VRAI ET FAUX. La situation concernant les contenus multimédias visionnés en streaming est floue et devrait évoluer avec la jurisprudence en la matière. En effet, la loi création et internet ne vise aucune technologie particulière, mais concerne par défaut le téléchargement illégal via les réseaux Peer-to-Peer. Selon l'article L336-3 du code de la propriété intellectuelle (modifié par la loi Création et liberté) : « la personne titulaire de l'accès à des services de communication au public en ligne a l'obligation de veiller à ce que cet accès ne fasse pas l'objet d'une utilisation à des fins de reproduction, de représentation, de mise à disposition ou de communication au public d'oeuvres ou d'objets protégés par un droit d'auteur ou par un droit voisin sans l'autorisation des titulaires des droits prévus ». Si le streaming entre dans le cadre d'une « représentation » selon la loi, celle-ci concernerait plutôt les ordinateurs utilisés pour « faire » du streaming, et non ceux qui le reçoivent.

Prévention du téléchargement illégal dans l'entreprise


La loi création et internet nécessite la mise en place d'un plan de protection contre le risque de téléchargement illégal. Cette mise à niveau affecte l'organisation de l'entreprise sur un plan technique et humain : avec la mise en place d'une solution de filtrage et la rédaction d'une charte d'utilisation d'internet.

La mise en place d'un système de filtrage


Sur le plan technique, le « rempart » au téléchargement illégal consiste en l'installation d'une solution de sécurité unifiée des postes de travail : elle regroupe un antivirus classique et des services ad hoc qui permettent de réguler l'accès aux sites de téléchargement et filtrent les contenus qui transitent par le réseau d'entreprise. Son objectif est d'empêcher le téléchargement de fichiers contenant certaines extensions, comme .mp3 ou .avi, visées par la loi création et internet.

Qui dit téléchargement illégal dit logiciels de Peer-to-Peer, comme Emule, Bit Torrent, Vuze ou encore Limewire : les entreprises devront veiller au blocage de ce type d'applications, notamment via la configuration de leur pare-feu et l'installation d'un système de prévention d'intrusions.

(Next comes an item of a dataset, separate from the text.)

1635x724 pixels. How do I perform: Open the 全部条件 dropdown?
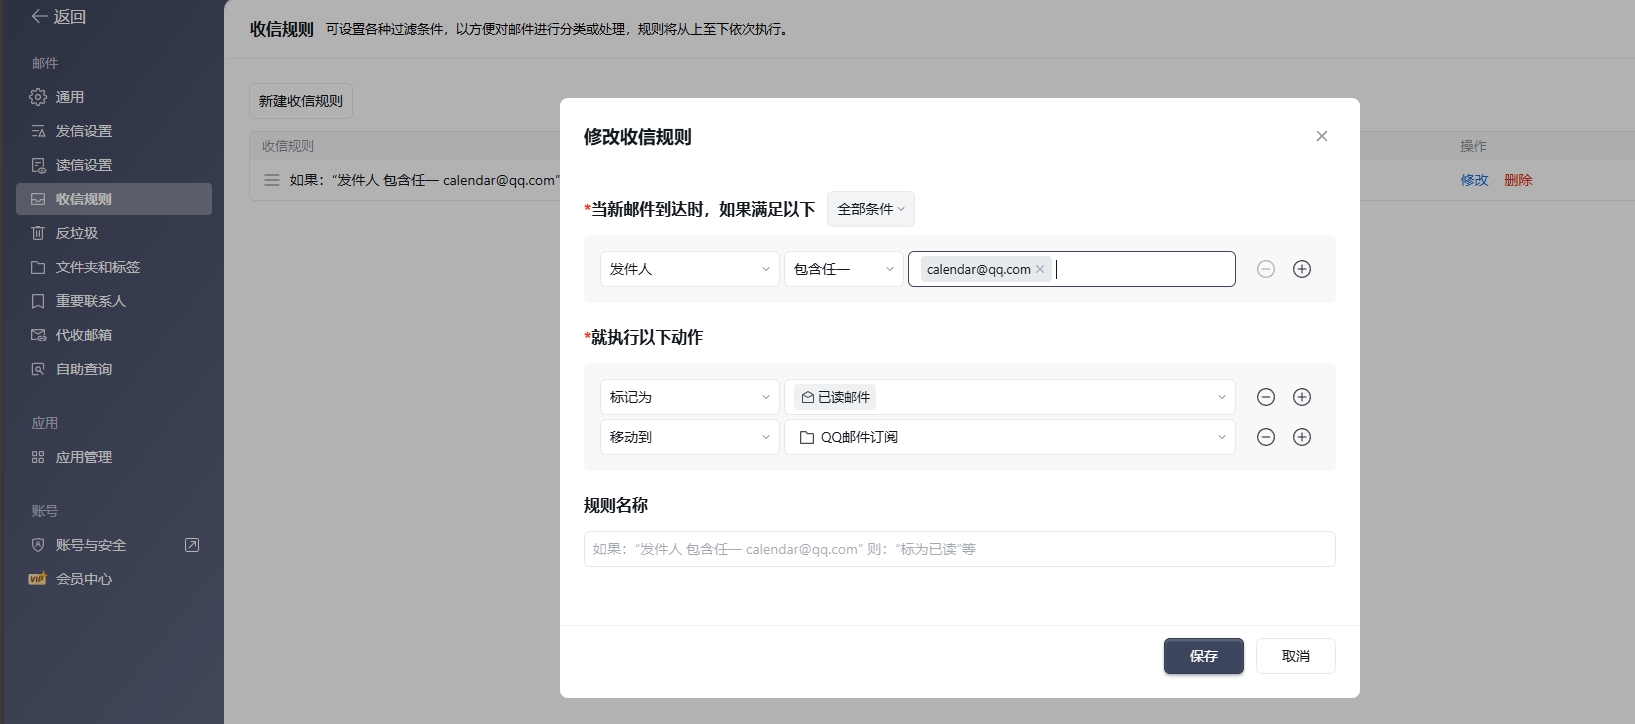tap(871, 209)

Parmi les avantages de ce type de dispositif : outre la prévention des risques de téléchargement illégal, ce type de système permet de renforcer la sécurité du réseau d'entreprise (moindre vulnérabilité au virus) et libère de la bande passante.
Parmi les inconnues et les limites : le coût d'un tel système et son efficacité réelle, les problèmes posés par les restrictions de téléchargement, la difficulté de contrôler des sites de streaming, et la connexion à des sites de téléchargement via des flux cryptés.

La mise en place d'une charte d'utilisation d'internet dans l'entreprise


L'installation d'un système de filtrage doit s'accompagner de la mise en place d'une charte d'utilisation d'internet dans l'entreprise. Elle doit détailler les modalités techniques mises en oeuvre, notamment si celles-ci s'accompagnent de mesures de surveillance exercées sur l'activité des internautes dans l'entreprise. Ce dispositif de « traçage », est en effet envisagé pour limiter la responsabilité de l'entreprise en cas d'activité de téléchargement illégal.

Concernant les dispositifs de surveillance au travail, la CNIL rappelle trois obligations de l'employeur :

- La transparence : d'après l'article L 121-8 du code du travail, qui prévoit « qu'aucune information concernant personnellement un salarié ou un candidat à un emploi ne peut être collectée par un dispositif qui n'a pas été porté préalablement à la connaissance du salarié ou du candidat à l'emploi".
- La proportionnalité : le mode de surveillance exercé doit correspondre à un objectif précis. Il devra donc être en conformité avec les objectifs de loi création et liberté et ne pas sortir de ce cadre.
- La discussion collective : l'introduction de traitements de moyens et techniques permettant un contrôle d'activité du salarié doit se faire en concertation avec le comité d'entreprise ou des délégués du personnel, conformément à « l'obligation d'information préalable ».